Ia menilai langkah pemerintah mempertahankan fokus pembangunan infrastruktur dasar menunjukkan keseriusan dalam menjaga arah pembangunan kota, meski anggaran tahun 2026 diproyeksikan mengalami penurunan.
Baca Juga :
Menurutnya, keputusan untuk memprioritaskan infrastruktur dasar sudah tepat karena menyentuh kebutuhan langsung masyarakat.
Politikus PDI Perjuangan itu menegaskan penurunan anggaran tidak boleh menjadi alasan menurunnya kualitas pembangunan di lapangan.
Dengan anggaran yang lebih terbatas, pemerintah daerah dinilai dituntut lebih cermat dan selektif menentukan program prioritas.
“Fokus utama pemerintah kota harus tetap pada program yang berdampak langsung terhadap kesejahteraan masyarakat,” ujarnya.

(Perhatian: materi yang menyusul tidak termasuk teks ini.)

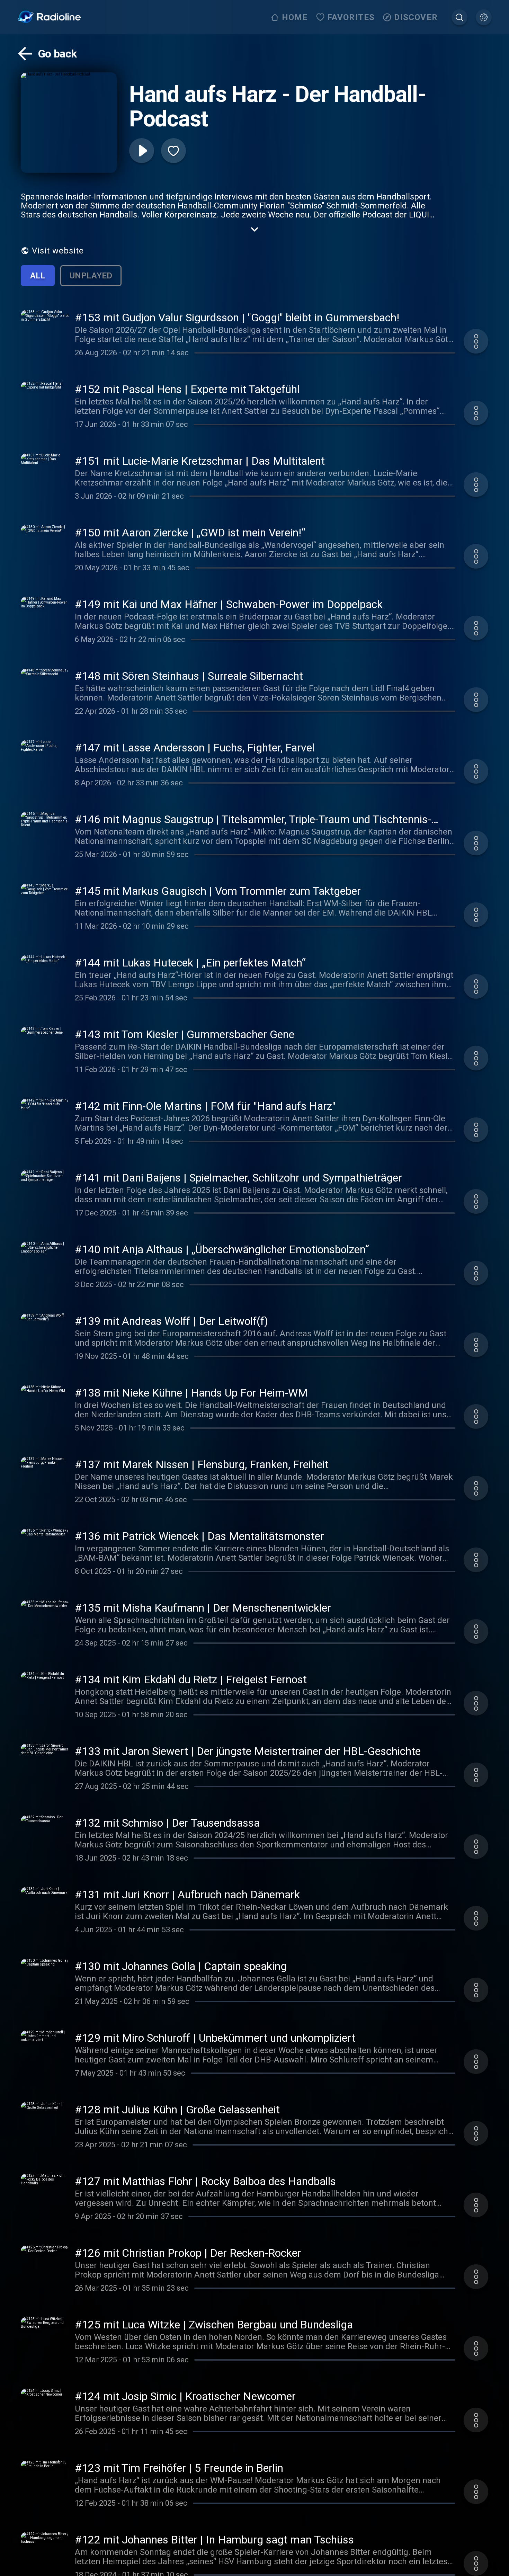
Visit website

Nenie memastikan DPRD Palangka Raya akan terus mendukung langkah strategis pemerintah selama pelaksanaannya mengedepankan efisiensi, transparansi, dan ketepatan sasaran.
“Yang pasti, di tahun 2026 nanti setiap kegiatan pembangunan harus benar-benar diperhatikan. Setiap rupiah anggaran harus efektif dan memberi manfaat nyata bagi masyarakat,” tegasnya.
Ia menyebut sinergi antara DPRD dan pemerintah menjadi kunci agar pembangunan tetap berjalan optimal meskipun anggaran terbatas.
“Selama pemerintah memperkuat sinergi dan menjalankan prinsip transparansi serta tanggung jawab, kami yakin pembangunan Kota Palangka Raya akan terus berlanjut dan memberi hasil nyata bagi masyarakat,” tutupnya.